Segment Start: Dataset records

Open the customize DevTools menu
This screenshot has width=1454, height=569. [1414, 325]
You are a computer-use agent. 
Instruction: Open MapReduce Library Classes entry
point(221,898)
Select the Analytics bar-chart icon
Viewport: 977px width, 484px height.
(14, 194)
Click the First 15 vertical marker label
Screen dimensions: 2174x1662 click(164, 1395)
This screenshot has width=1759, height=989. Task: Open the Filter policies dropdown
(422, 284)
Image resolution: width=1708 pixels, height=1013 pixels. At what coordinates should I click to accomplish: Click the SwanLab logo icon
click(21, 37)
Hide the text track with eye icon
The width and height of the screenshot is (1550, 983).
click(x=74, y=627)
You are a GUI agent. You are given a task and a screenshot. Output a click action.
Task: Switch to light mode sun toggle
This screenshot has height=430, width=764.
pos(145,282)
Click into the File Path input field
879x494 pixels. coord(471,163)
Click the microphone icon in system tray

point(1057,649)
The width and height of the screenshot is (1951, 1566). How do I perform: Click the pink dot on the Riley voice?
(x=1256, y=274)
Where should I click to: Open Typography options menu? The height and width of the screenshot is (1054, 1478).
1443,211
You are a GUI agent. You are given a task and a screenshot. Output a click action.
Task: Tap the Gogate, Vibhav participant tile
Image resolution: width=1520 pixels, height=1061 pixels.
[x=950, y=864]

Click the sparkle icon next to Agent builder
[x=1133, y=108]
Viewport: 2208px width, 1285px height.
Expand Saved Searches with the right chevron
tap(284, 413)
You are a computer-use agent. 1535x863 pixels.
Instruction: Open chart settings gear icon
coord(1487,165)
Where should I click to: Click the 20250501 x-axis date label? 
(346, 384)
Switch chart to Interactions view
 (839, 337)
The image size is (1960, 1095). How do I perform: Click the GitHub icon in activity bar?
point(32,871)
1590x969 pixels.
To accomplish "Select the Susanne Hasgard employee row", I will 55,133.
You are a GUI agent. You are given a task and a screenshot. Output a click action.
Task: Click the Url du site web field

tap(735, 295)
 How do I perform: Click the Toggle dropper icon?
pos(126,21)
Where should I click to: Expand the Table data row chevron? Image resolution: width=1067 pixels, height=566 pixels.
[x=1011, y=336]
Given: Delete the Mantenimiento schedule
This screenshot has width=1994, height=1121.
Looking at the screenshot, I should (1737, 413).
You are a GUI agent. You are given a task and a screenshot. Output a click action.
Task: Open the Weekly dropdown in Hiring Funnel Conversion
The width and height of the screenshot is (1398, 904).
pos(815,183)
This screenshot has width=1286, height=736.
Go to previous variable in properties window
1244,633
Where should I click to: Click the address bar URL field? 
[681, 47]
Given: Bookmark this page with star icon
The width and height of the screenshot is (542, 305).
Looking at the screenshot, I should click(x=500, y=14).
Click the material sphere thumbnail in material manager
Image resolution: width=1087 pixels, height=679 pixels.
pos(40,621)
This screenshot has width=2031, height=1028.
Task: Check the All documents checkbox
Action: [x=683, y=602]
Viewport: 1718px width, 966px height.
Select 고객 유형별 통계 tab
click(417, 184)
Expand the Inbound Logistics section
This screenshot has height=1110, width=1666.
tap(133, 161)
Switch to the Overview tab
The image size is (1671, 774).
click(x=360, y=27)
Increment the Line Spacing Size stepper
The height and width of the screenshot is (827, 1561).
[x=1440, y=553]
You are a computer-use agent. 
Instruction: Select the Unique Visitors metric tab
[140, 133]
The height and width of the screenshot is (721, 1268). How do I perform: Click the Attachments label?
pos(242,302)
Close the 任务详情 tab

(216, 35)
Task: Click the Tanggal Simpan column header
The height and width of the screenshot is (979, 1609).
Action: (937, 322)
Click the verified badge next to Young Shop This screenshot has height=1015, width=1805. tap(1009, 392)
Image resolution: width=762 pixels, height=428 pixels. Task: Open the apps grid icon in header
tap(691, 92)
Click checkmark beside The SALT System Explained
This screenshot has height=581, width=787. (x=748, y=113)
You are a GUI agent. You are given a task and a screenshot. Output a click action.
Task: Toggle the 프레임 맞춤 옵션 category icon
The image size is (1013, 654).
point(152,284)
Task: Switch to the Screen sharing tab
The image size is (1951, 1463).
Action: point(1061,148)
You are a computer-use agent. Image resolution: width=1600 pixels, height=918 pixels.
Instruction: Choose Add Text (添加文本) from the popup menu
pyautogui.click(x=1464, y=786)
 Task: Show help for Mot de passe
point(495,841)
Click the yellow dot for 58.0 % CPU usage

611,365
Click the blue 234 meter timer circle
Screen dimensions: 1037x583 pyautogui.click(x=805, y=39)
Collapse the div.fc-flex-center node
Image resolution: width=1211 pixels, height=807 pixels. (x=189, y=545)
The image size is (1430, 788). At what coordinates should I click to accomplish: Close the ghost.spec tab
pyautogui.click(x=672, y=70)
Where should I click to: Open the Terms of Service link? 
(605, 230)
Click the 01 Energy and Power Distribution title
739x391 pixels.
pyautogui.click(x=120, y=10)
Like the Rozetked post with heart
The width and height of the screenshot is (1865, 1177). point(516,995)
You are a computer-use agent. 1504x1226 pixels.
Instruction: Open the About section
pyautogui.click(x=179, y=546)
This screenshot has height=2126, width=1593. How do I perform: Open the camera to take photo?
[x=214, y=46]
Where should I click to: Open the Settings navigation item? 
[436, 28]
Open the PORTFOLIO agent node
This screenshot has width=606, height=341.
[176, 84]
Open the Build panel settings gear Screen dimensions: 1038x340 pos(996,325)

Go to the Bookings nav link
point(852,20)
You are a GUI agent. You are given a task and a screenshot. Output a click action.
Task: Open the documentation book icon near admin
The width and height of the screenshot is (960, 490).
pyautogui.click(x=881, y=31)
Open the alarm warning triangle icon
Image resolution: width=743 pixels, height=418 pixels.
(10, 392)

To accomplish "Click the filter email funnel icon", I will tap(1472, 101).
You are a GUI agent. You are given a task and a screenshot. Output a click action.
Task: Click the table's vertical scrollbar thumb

Segment End: Dataset records

**Exercise aim**
Find the string "will" in the entries above. Copy each line where it occurs.

**Exercise answer**
To accomplish "Select the Susanne Hasgard employee row", I will 55,133.
To accomplish "Click the filter email funnel icon", I will tap(1472, 101).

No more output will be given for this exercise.